Factor Xa Inhibitor Versus Standard of Care Heparin in Hospitalized Patients With COVID-19 (XACT)

• Patients age 18-100 admitted to hospital with laboratory-confirmed SARS-CoV-2 infection
• Not be intubated or mechanically ventilated or imminently at risk for same or ICU admission within 24 hours of enrollment.
• Not be admitted for central nervous system (CNS) diagnosis
• Not have a current history of a condition requiring full therapeutic anticoagulation such as venous thromboembolism, atrial fibrillation.

Medical Conditions

• Life expectancy of less than 6 months
• Active or recent gastrointestinal bleeding in the past 6 months
• Intracranial bleeding in the past 6 months
• Major trauma or head trauma in the past 2 months
• Major surgery in the past 2 months or planned within 2 weeks after completion of the study
• Recent spinal or epidural procedures in the past 2 weeks
• Ischemic stroke in the past 2 weeks
• History of intracranial neoplasm, arteriovenous malformation or aneurysm
• History of acquired or spontaneous impairment of hemostasis such as but not limited to hemophilia, idiopathic thrombocytopenic purpura (ITP), thrombotic thrombocytopenic purpura (TTP), von Willebrand disease
• Allergy to heparin or rivaroxaban or any factor Xa inhibitors, including a history of heparin-induced thrombocytopenia
• History of antiphospholipid syndrome
• End-stage renal failure requiring dialysis
• Valvular heart disease requiring chronic anticoagulation
• History of atrial fibrillation, atrial flutter or venous thromboembolic event (VTE) currently requiring anticoagulation
• History of solid organ transplant requiring immunosuppressant therapy
• Cancer requiring ongoing anticoagulation
• History of cirrhosis or liver failure, hepatorenal syndrome
• History of baseline bronchiectasis
• History of systemic lupus erythematosus or other autoimmune diseases requiring immunosuppressant therapy.

Vital signs

• Uncontrolled hypertension: systolic blood pressure (SBP) > 180 mm Hg or diastolic blood pressure (DBP) > 105mm Hg.
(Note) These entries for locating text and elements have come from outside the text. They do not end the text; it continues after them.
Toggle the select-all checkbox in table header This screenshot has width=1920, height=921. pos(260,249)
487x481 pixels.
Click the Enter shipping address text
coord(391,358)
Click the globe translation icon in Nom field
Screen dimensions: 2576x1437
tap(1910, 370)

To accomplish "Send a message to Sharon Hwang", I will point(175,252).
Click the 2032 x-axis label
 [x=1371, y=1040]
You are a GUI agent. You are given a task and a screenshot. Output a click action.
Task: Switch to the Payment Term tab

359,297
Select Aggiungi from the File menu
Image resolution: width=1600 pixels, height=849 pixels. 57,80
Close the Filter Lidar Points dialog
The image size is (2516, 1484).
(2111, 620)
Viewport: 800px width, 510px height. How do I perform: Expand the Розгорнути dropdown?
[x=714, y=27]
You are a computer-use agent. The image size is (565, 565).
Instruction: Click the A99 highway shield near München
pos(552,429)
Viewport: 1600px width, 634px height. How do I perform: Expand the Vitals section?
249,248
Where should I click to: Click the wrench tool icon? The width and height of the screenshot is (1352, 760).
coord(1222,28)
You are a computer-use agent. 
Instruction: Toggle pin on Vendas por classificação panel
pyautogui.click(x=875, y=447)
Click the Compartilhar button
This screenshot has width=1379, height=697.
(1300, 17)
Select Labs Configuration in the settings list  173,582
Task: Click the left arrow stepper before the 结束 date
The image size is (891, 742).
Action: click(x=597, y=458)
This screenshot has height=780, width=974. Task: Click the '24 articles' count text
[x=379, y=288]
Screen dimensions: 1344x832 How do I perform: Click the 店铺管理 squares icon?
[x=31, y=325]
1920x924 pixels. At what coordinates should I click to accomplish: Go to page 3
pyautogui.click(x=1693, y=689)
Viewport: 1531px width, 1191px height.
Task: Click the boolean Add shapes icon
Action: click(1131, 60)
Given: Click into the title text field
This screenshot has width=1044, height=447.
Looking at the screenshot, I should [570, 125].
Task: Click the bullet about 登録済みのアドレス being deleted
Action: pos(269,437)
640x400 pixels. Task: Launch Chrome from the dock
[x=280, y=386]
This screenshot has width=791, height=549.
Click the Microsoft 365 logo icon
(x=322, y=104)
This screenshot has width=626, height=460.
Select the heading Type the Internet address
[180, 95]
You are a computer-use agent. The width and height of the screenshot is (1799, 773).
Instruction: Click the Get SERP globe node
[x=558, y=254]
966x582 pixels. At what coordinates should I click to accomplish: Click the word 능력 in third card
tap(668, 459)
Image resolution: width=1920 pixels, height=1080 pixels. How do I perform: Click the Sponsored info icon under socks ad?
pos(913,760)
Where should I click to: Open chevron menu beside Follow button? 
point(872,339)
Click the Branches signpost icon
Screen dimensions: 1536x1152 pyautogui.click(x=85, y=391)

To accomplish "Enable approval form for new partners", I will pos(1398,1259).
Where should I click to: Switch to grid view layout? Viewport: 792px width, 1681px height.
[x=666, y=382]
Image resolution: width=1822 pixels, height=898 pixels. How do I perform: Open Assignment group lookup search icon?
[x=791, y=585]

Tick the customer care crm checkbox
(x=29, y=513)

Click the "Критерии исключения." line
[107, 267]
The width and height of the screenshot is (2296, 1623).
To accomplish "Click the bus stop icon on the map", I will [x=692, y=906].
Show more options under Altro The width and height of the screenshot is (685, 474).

Subjects who have a transient, higher blood pressure elevation (SBP 180-200 mm Hg) may enter the study if a repeat confirmation is back in range prior to enrollment.

Laboratory

• PT INR > 2.0.
• Platelet < 90 10^3/µL
• Total bilirubin > 3.0 mg/dL
• Hemoglobin < 9.0 g/dL
• Urine with gross hematuria (not due to menses)
• Estimated glomerular filtration rate (GFR) less than 30 mL/min calculated with the Cockcroft-Gault formula

Medications

• Patients on dual anti-platelet therapy
• Patients taking hypoxia-inducible factor prolyl hydroxylase inhibitors (such as roxadustat.)
• Erythropoiesis-stimulating agents (such as epoetin alfa, darbepoetin alfa)

Other COVID-19 drug studies or trials

• Any COVID19 vaccination trials
• Experimental COVID drug trial except for treatment(s) that has become accepted standard of care.